Дело дошло до немыслимого. Практически были стерты из информационного пространства какие-то более-менее организованные данные о геноциде русского народа со стороны немцев и их союзников (венгров, румынов, финнов, прибалтов) в годы второй мировой войны. 13 миллионов мирных советских граждан и советских военнопленных, погибших на оккупированных территориях от рук «просвещенных европейцев» – это, как выяснилось, не в «формате».
Степень информационного насилия достигала максимума в 1995, когда деятели и деятельницы «правозащитного» движения облизывали басаевских вурдалаков, которые прямо перед телекамерами распинали беременных женщин. И никто не поднялся, что вышибить из этих «правозащитников» воняющие серой душонки.

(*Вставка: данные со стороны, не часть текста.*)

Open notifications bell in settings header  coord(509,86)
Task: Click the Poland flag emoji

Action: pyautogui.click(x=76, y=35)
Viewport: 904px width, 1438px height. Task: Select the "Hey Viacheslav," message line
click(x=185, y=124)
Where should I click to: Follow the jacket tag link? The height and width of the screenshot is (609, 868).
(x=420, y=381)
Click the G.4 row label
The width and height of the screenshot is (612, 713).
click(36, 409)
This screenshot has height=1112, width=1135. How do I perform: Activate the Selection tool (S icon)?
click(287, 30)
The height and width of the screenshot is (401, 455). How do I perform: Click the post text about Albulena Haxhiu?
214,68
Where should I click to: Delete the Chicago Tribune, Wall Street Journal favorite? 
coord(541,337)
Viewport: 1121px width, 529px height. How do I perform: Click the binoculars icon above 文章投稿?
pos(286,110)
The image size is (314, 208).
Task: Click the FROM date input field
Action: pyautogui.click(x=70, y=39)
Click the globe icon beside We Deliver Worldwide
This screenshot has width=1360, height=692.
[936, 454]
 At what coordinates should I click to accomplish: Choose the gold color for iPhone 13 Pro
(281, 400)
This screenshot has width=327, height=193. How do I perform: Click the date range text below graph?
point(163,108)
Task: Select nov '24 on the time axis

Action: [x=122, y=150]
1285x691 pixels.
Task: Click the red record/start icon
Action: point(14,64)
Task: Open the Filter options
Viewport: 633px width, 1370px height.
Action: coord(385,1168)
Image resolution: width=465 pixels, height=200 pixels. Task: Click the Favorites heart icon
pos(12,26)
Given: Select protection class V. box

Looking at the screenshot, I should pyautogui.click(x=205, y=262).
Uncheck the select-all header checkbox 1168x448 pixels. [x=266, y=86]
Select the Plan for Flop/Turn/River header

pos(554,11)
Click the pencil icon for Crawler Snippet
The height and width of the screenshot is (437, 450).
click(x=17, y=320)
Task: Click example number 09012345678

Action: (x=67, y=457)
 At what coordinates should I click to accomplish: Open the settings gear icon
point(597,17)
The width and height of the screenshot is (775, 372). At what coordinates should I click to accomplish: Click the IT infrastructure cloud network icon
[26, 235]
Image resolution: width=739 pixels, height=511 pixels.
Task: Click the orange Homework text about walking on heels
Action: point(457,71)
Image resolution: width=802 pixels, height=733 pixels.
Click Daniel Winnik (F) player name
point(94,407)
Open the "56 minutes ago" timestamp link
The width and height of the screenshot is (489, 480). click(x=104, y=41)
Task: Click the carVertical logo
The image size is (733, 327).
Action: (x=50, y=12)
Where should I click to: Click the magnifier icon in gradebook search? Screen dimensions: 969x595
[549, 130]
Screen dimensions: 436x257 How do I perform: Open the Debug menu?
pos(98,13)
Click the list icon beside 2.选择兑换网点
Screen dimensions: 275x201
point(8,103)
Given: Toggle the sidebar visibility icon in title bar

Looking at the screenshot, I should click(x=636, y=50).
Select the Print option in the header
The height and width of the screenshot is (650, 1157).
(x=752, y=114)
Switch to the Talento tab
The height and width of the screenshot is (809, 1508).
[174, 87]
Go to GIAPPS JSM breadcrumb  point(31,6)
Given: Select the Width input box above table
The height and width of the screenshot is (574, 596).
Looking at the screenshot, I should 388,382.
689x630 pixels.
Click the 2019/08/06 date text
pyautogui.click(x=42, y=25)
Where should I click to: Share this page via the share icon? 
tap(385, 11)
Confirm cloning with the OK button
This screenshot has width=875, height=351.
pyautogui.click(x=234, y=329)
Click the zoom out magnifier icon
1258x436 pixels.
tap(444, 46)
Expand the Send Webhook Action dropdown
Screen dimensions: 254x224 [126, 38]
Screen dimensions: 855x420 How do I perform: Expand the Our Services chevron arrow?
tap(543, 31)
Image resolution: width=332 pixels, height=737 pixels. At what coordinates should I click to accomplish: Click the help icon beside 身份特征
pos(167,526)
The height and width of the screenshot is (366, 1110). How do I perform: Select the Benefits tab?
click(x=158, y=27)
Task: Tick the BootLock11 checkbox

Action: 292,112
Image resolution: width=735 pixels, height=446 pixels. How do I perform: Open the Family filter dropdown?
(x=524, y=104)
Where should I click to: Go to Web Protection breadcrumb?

Совершенно в такт разрушению народного сознания шел этноцид русских на отколотых окраинах, кое-где переходящий в слегка замаскированный геноцид, как например в Ичкерии.
Из народного сознания вместе с «коммунистическими мифами» вытравливалось «супер-эго», по-простому говоря, совесть, стыд, следование традиции. Зато прилежно культивировалось низменное подлое начало. О том, что «государство мне должно» кричали шаманы, вовек не знавшие никаких обязанностей. С каждой телесерией формировался компрадорский тип сознания. И жулику, кстати, комфортнее существовать в псевдоистории, наполненной такими же персонажами, как и он. Кто не мог выдержать разрушения высшего слоя сознания, тот погибал. Большинство жертв той сверхсмертности, которую Россия имеет с 1991 года, это люди принужденные к самоубийству; их более десяти миллионов человек.